■ **What to work on**:
1 > In two sentences, summarize the article on social media and employers.
2 > Reproduce the passage of the article on social media and employers from "In this article" up to and including "termination, and beyond.".

■ **Source excerpt**:
In a world where the use of social media has become part of all walks of life, employers must be switched on to the implications in the workplace.
Twitter alone has hit 50 million 'tweets' per day and Facebook has in excess of 750 million active users globally. Social media may be new, but it is here to stay and is increasingly adopted as a business and marketing tool. It is therefore vital that employers are equipped with an awareness of the associated risks along with a strategy for managing them.
In this article we explore the key issues for your organisation and provide our top tips for dealing with social media throughout the key stages of an employment relationship - from recruitment to termination, and beyond.
Recruitment
Employers are now incorporating social media into their recruitment process. We are seeing the creation of corporate Facebook pages that are accessible to applicants, employers researching candidates' online profiles or even actively seeking referrals using social media. In many cases employers are simply carrying out the same activities using a new medium, albeit in a more innovative way. There are also examples of candidates, particularly in the creative industries, using social media to approach prospective employers in a whole new dimension. The consequence is that new risks of exposure to legal claims have also been created.

■ **Items**:
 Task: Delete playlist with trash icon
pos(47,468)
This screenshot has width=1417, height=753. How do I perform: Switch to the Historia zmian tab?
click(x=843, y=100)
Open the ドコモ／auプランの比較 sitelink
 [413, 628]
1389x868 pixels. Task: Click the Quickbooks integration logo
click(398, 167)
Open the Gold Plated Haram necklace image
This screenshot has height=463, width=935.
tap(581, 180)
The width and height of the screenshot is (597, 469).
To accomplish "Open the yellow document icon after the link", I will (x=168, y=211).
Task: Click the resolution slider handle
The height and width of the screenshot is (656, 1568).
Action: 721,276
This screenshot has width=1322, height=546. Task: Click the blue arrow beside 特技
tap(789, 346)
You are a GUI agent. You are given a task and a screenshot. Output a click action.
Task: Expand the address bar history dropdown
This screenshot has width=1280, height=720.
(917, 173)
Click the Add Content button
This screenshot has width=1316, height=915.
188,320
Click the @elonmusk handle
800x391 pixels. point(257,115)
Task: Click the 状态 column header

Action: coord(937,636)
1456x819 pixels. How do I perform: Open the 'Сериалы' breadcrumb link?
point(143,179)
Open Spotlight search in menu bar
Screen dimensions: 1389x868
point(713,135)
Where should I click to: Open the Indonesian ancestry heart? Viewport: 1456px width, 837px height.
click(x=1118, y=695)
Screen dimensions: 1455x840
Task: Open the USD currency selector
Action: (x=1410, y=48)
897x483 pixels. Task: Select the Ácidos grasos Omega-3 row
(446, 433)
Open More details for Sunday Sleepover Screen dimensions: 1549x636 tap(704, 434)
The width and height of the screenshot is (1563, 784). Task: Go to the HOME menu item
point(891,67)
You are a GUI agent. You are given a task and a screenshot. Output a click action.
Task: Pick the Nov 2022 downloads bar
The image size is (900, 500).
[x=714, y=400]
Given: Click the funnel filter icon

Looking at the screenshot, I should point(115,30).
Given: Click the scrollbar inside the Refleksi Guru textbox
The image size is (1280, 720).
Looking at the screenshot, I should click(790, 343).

■ **Outputs by task**:
1 > Social media is now part of all walks of life, with Twitter reaching 50 million tweets a day and Facebook exceeding 750 million active users, and it is increasingly used as a business and marketing tool, so employers need to be aware of its risks and have a strategy for managing them. In recruitment, employers are creating corporate Facebook pages, researching candidates' online profiles and seeking referrals through social media, while some candidates approach employers the same way, and this has created new risks of exposure to legal claims.

2 >
In this article we explore the key issues for your organisation and provide our top tips for dealing with social media throughout the key stages of an employment relationship - from recruitment to termination, and beyond.